There is little published literature evaluating VHA performance.Quraishi and colleagues reported a pharmacologic prophylaxis rate of 63% in nonsurgical patients at a single VAMC, facilitated by the use of an admission VTE order set. Unfortunately, their estimate allowed inclusion of 5% of patients receiving treatment doses of anticoagulation and failed to provide any estimates on regimen appropriateness (eg, correct dose, correct time, or correct duration).18 Lentine and colleagues documented a pharmacologic thromboprophylaxis rate of 48% for a subset of veteran critical care patients who were not already receiving indicated therapeutic anticoagulants.21
Veterans have poorer health status, more medical conditions, and higher medical resource use than do nonveterans; therefore, it is postulated that veterans can derive clinical benefit from improved attention to thromboprophylaxis benchmarking, performance improvement, and potentially, implementation of electronic alerts or reminder tools.25 Nationally, VHA has no formal inpatient reminder tools to trigger use of thromboprophylaxis for high-risk medical patients, although individual health care systems may have created alerts or tools.

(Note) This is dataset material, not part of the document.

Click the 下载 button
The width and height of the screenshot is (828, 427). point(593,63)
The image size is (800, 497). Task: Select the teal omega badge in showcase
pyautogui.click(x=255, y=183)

Some studies demonstrated that order sets and electronic tools are helpful, whereas others demonstrated potential for harm.17-20,26,27
For any hospitalization at the VA Tennessee Valley Healthcare System (TVHS), the only electronic prompt to order VTE thromboprophylaxis occurs when the admission order set is completed. But the prompt can be readily bypassed if the quick admission orders are selected. Although no further electronic prompts in the Computerized Patient Record System (CPRS) are invoked following admission, the authors hypothesized that the rate of VTE thromboprophylaxis, specifically pharmacologic, in a subset of veterans with respiratory disease will be higher than the usual published rates.
Purpose and Relevance
This study’s primary aim was to assess the rate of pharmacologic VTE prophylaxis in veterans with pulmonary disease who were admitted for a nonsurgical stay. The 2 secondary aims were to determine whether thromboprophylaxis was appropriate and to characterize whether differences exist for pharmacologic prophylaxis according to level of care (medical critical care unit [CCU] vs acute care medical ward).